Guardare Adolescence su Netflix è stata un’esperienza che lascia il segno. Non solo per la narrazione intensa e realistica, ma soprattutto per il modo in cui la serie riesce a mettere a nudo uno dei problemi più sottovalutati dei nostri tempi: il profondo scollamento tra il mondo degli adulti e quello degli adolescenti.

Un muro invisibile ma tangibile separa le due realtà. Da una parte ci sono genitori e insegnanti spesso incapaci di comprendere il contesto in cui crescono i ragazzi oggi. Dall’altra parte ci sono giovani che si trovano a dover affrontare quotidianamente pressioni, aspettative e dinamiche sociali che le generazioni precedenti non hanno mai vissuto — né, forse, potrebbero mai immaginare.

Il mito dell’adolescenza “universale”

Quante volte ci rivolgiamo ai nostri figli con l’idea, anche inconsapevole, che la loro adolescenza sia in fondo simile alla nostra? Lo facciamo con le migliori intenzioni, convinti che l’esperienza possa bastare a guidarli. Ma i tempi sono cambiati — profondamente.

Oggi i ragazzi crescono in una realtà dove l’apparenza spesso conta più dell’autenticità. Dove la felicità non è solo un obiettivo, ma un dovere da ostentare pubblicamente sui social. Ogni emozione deve essere filtrata, ogni pensiero misurato in funzione della reazione che potrebbe generare online.

Un mondo senza desiderio

Il filosofo Umberto Galimberti lo ha spiegato in modo disarmante: i giovani di oggi vivono in un contesto in cui “manca il desiderio, perché ogni cosa è già a disposizione, ancor prima di aver avuto il tempo di immaginarla.” In un mondo dove tutto è accessibile con un click, si perde il senso dell’attesa, del sogno, della conquista.

E così anche l’affettività e il rapporto con l’altro diventano concetti svuotati, parole lontane che fanno fatica a trovare spazio tra notifiche, like e contenuti usa e getta.

La fragilità dietro lo schermo

Ciò che resta è una fragilità silenziosa, spesso invisibile agli occhi degli adulti.

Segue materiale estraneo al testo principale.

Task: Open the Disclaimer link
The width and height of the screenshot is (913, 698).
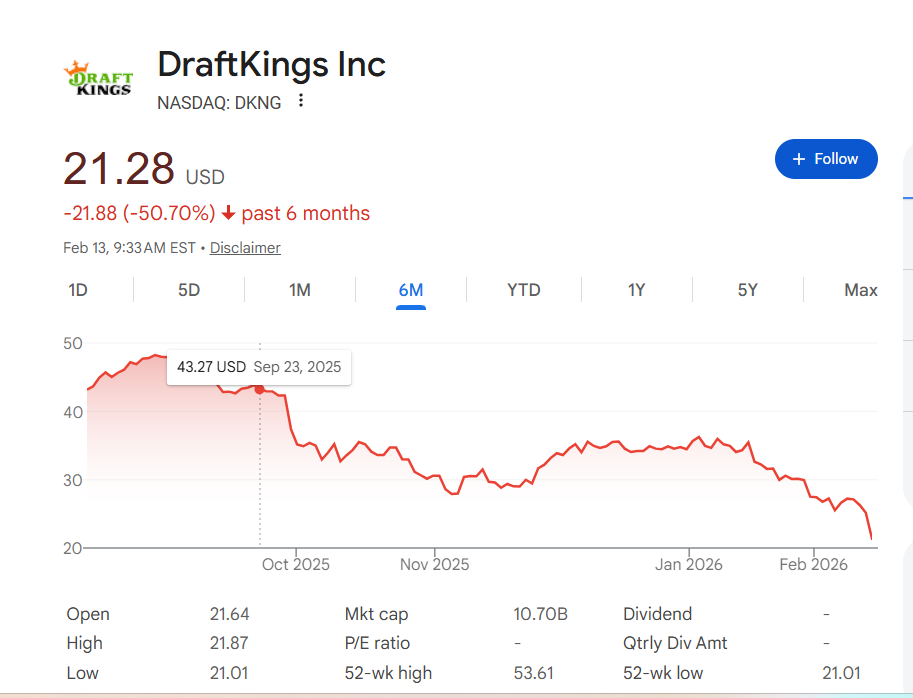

Una fragilità che può trasformarsi in chiusura, isolamento, oppure in comportamenti aggressivi o autodistruttivi. Perché quando non c’è un luogo sicuro dove esprimere ciò che si prova, l’unica valvola di sfogo diventa l’eccesso.

E allora arrivano le challenge pericolose, i contenuti estremi, la ricerca disperata di una visibilità che possa colmare il vuoto lasciato da un mondo che non ascolta. Termini come social, challenge, farmare diventano parte di un lessico quotidiano, ma quanti di noi adulti possono dire di comprenderne davvero il significato profondo?

Cosa possiamo fare come adulti?

Il primo passo è smettere di giudicare e iniziare ad ascoltare. Non con l’idea di offrire soluzioni immediate, ma con la volontà sincera di comprendere. Accettare che il nostro modo di vivere l’adolescenza non è applicabile a quello dei nostri figli è già un grande passo verso un dialogo autentico.

L’adolescenza non è mai stata facile, ma oggi è più complessa che mai. E Adolescence, la serie Netflix, ci ricorda che ignorare questa complessità significa lasciare i ragazzi soli, in balia di un mondo che cambia alla velocità di un algoritmo.

Conclusione

In un’epoca in cui la comunicazione sembra essere ovunque, il vero problema è che spesso non ci si capisce. Ed è proprio per questo che serie come Adolescence sono fondamentali: perché ci costringono a riflettere, a fare un passo indietro, e a chiederci — con onestà — se siamo davvero pronti ad accompagnare i giovani in questo viaggio tanto fragile quanto potente che è la loro crescita.